Minister offers rebuttals to GN critics

Tapardjuk: GN won't change language laws


Louis Tapardjuk, Nunavut's culture and language minister, told MLAs last week that the Government of Nunavut will not cave in to critics who want big changes to its two proposed new language laws.

In an appearance before the the legislative assembly's Ajauqtiit committee, Tapardjuk insisted the GN's language law package provides "the best possible answers we can give to the many issues and concerns raised about language."

The Ajauqtiit committee, chaired by Akulliq MLA Steve Mapsalak, is now studying Bill 6, which would create a revised Official Languages Act, and Bill 7, which would create a new law called the Inuit Language Protection Act.

Groups such as Nunavut Tunngavik Inc. and the Qikiqtani Inuit Association have launched aggressive attacks on the two bills, citing numerous weaknesses.

The two Inuit organizations told the Ajauqtiit committee this past October they cannot support the two bills in their current form, and that they're urging the GN to either withdraw or re-write them.

But Tapardjuk insists the two proposed laws would give the Inuit of Nunavut more language protection than is enjoyed by any other aboriginal people in Canada.

"This legislation will ensure that the Inuit language is at the centre of daily life and work in Nunavut," Tapardjuk said.

And Tapardjuk provided rebuttals for some of the biggest criticisms made by Inuit organizations.

In response to one of their biggest demands, that the GN translate all GN laws and regulations into the Inuit language and make them legally authoritative, Tapardjuk said "that will happen in time."

But he also said this work would consume "enormous" amounts of staff time and require the development of new terminology.

Instead, Tapardjuk said Nunavut should use "wisdom and foresight" to set language priorities.

To that end, he says the GN has set two big language priorities: education in the Inuit language and government services in the Inuit language.

As for a more rapid move towards the creation of an Inuktitut language instruction system from kindergarten to Grade 12, Tapardjuk says he supports the schedule proposed by Ed Picco, the education minister. Picco's plan would see a K-12 Inuktitut program established by 2019.

"That work is substantial and costly. To try to rush it too fast would endanger the quality of education and strain the capabilities of an already hard-pressed system," Tapardjuk told MLAs.

He said the proposed new Education Act, which Picco recently introduced, sets out how schools will implement the education provisions contained in the language protection act. Tapardjuk said he agrees with that plan.

Tapardjuk rejected two other NTI demands: that the GN make it mandatory for all civil servants to receive instruction in the Inuit language, and that the GN extend the right to work in the Inuit language to the private sector.

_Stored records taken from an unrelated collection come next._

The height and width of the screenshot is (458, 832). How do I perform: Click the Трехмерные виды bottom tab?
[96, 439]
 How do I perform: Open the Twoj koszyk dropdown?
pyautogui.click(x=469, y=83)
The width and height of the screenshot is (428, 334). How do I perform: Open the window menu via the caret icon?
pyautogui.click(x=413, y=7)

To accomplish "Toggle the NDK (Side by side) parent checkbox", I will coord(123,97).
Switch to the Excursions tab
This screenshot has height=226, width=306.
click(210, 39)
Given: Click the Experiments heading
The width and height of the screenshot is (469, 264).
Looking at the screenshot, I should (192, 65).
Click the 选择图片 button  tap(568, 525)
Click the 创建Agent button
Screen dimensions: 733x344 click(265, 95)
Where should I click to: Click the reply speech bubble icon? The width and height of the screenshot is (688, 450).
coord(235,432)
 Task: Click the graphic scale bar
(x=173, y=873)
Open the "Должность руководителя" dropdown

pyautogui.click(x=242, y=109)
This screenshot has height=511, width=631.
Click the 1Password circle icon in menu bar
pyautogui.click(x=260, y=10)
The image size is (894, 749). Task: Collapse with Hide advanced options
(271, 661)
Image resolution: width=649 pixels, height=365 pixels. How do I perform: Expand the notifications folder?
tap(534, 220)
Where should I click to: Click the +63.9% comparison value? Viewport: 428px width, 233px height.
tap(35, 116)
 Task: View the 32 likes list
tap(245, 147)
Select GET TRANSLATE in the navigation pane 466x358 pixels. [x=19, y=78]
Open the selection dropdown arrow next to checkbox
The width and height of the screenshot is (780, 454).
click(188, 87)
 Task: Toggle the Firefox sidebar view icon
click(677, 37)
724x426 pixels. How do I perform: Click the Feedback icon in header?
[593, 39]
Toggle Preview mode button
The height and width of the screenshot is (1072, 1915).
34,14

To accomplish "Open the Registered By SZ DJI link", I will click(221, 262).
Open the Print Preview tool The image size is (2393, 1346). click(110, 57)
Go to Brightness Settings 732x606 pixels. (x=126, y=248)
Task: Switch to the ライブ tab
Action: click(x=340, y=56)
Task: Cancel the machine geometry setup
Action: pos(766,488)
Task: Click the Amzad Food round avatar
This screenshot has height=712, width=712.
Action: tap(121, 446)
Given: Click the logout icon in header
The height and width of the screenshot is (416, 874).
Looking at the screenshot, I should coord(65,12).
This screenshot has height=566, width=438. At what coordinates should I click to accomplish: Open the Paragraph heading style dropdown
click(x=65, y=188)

"While the end result of this is desirable, I believe the best means to get there are through incentives and co-operation, not by compulsion," Tapardjuk said.

Another criticism that Tapardjuk answered is that the new laws reduce the power of Nunavut's language commissioner.

The outgoing language commissioner, Johnny Kusugak, said in October that he's opposed to provisions in the new package that would transfer language promotion responsibilities to a new "language minister."

Most MLAs appear to support that position. That's because the Nunavut languages commissioner is an independent officer of the legislative assembly, and MLAs don't want the commissioner's power to be diluted.

But Tapardjuk and his officials told MLAs that the new laws actually expand the language commissioner's role.

"The language commissioner would take on added responsibilities," Tapardjuk said.

Stéphane Cloutier, an official with the Department of Culture, Language, Elders and Youth, explained that Bill 6 increases the language commissioner's power to investigate breaches of the language laws and to enforce compliance.

At the same time, the new laws give the language minister clear responsibility for language promotion, Cloutier said.

MLAs, however, don't seem convinced.

"It will be difficult for the standing committee to support the continuation of the languages commissioner as an independent officer of the House, if that role is unduly limited," Steve Mapsalak said Dec. 6 in the chair's closing comments.

Mapsalak said the standing committee is also still worried about these issues:

  • "uncertainty" over the question of whether the GN has legal jurisdiction over federal government bodies and federally-regulated companies;
  • the role of the proposed Inuit Language Authority in creating a standardized writing system – the committee says they were "surprised" to hear that will instead be done by the Department of Education;
  • the translation burden that the new laws would impose on the legislative assembly, which don't seem to apply to other government publications – the committee says that may create "a double standard."